24Au-delà de son poids économique, l’originalité de cette entreprise réside en fait dans son hétérogénéité. Le Palais de la Nouveauté regroupe en son sein plusieurs activités économiques d’ordinaire séparées : il s’agit à la fois d’un grand magasin classique pratiquant le crédit direct auprès de ses clients, d’un organisme de crédit indirect et d’une des premières agences de publicité. Cette diversité lui permet de rassembler des savoir-faire souvent disjoints et de faire circuler les informations pour accroître son efficacité économique. La branche purement commerciale se nomme Grands Magasins Dufayel et possède toutes les caractéristiques d’un grand magasin classique, tels qu’ils se développent à Paris depuis le Second Empire. Les clients peuvent y faire leurs courses et les payer au comptant ou à crédit. L’activité publicitaire est l’apanage de l’Affichage national, spécialisé dans l’achat ou la location d’espace de publicité murale (façades d’immeubles ou palissades).

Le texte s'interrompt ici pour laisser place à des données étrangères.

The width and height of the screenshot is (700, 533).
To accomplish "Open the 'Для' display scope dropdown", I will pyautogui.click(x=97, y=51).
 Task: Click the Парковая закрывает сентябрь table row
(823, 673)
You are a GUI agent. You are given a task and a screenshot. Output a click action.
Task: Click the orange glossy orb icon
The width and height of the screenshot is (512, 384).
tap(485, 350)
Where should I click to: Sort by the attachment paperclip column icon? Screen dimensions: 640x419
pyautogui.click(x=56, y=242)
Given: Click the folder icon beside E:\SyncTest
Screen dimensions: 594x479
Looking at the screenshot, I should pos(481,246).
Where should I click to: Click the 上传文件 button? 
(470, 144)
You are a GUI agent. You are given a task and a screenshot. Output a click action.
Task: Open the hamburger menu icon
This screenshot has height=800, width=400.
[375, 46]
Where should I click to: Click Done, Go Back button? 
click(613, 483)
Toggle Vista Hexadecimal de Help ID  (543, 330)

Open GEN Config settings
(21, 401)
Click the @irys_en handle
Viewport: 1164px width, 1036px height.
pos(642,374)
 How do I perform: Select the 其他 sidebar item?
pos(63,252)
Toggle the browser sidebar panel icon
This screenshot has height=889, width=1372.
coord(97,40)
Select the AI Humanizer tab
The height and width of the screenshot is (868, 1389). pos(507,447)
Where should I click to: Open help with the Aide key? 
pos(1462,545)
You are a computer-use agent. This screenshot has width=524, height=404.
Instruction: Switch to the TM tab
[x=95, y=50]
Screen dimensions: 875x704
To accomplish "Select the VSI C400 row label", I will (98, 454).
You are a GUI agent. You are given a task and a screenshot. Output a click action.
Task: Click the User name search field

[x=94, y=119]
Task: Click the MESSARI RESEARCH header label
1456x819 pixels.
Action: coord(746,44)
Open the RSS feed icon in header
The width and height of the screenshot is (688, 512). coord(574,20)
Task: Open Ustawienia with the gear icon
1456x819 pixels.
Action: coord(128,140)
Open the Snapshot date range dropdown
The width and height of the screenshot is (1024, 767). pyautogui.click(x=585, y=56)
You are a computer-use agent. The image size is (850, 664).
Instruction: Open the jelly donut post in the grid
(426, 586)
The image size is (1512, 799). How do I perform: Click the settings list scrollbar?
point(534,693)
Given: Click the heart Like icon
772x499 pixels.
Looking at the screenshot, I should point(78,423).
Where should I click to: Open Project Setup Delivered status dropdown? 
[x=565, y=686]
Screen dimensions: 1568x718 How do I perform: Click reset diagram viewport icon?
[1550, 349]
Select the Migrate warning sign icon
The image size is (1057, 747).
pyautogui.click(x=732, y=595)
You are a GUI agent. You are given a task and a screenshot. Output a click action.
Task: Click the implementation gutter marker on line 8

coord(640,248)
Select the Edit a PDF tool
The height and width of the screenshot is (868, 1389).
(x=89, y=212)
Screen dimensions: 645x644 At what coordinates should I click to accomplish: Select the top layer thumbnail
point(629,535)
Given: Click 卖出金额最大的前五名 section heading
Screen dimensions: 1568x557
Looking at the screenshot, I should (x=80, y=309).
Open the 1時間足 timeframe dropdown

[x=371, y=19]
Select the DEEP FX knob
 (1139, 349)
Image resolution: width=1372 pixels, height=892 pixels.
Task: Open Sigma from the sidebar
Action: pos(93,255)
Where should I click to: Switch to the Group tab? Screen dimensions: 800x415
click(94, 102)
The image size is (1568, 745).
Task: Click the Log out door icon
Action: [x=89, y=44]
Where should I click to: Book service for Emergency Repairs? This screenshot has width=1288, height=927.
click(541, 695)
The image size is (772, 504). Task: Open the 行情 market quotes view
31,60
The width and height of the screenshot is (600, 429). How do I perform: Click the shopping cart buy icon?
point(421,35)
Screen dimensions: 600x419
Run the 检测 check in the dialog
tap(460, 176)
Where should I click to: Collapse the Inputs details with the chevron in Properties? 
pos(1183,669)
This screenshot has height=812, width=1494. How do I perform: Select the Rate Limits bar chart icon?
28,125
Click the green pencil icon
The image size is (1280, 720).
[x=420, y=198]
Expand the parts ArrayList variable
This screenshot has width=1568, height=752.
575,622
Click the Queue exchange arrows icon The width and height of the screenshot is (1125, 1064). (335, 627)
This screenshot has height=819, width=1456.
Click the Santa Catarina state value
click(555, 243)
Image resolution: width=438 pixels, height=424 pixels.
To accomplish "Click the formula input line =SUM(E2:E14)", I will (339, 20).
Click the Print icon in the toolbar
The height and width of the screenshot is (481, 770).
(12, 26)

25La réelle innovation se situe cependant dans la troisième activité : l’instauration d’une branche dédiée au crédit indirect. Elle prend le nom d’Administration Dufayel mais est appelée, de façon familière, le service des abonnements, donnant lieu à la création des néologismes d’« abonnés » pour qualifier les débiteurs et d’« abonneurs » pour désigner les receveurs de Dufayel, le terme de « bons » étant employés pour les titres de crédit. Le mécanisme de ce crédit est simple et « il a peu varié depuis l’origine : Crespin délivrait à ses “abonnés” – c’est le terme en usage – des “bons” de crédit d’une valeur cinq fois supérieure à la somme qui lui était versée en argent. Munis de ces titres, les porteurs faisaient immédiatement emplette de ce qu’ils désiraient dans les magasins dont on leur remettait la liste et entre lesquels ils avaient le droit de choisir » (Avenel, 1901, p. 182). Si tous les magasins de crédit évoqués jusqu’ici proposent à leurs clients un crédit direct, avec une sélection des plus solvables et un remboursement auprès des receveurs de la maison, les magasins Crespin/Dufayel se singularisent, par l’aspect indirect du crédit, c’est-à-dire par la mise sur pied d’un réseau de commerces qui acceptent comme paiement les bons de ses administrations. Charles Couture en retrace la genèse :
[Crespin] songea à servir d’intermédiaire dans les ventes à crédit en se contentant de garantir le paiement des achats faits par ses clients à un certain nombre de magasins avec lesquels il s’était entendu. Il remettait à ses clients des bons d’achat que lui rendaient ensuite les magasins vendeurs contre la remise des espèces […]. Le commerçant qui recevait en paiement un de ces bons pouvait se présenter à la caisse de Crespin où le montant lui était payé immédiatement, déduction faite d’une remise convenue. Cette remise représentait pour Crespin : l’intérêt de l’argent avancé, les frais de perception, les risques de non-paiement ; pour le commerçant adhérent elle était le prix de la réclame faite par l’inscription de son nom sur la liste des maisons adhérentes indiquées aux clients, de l’augmentation du chiffre d’affaires que la facilité de paiement lui amenait, de l’avantage qu’il trouvait à être payé rigoureusement au comptant par Crespin (Couture, 1904, p. 68-69).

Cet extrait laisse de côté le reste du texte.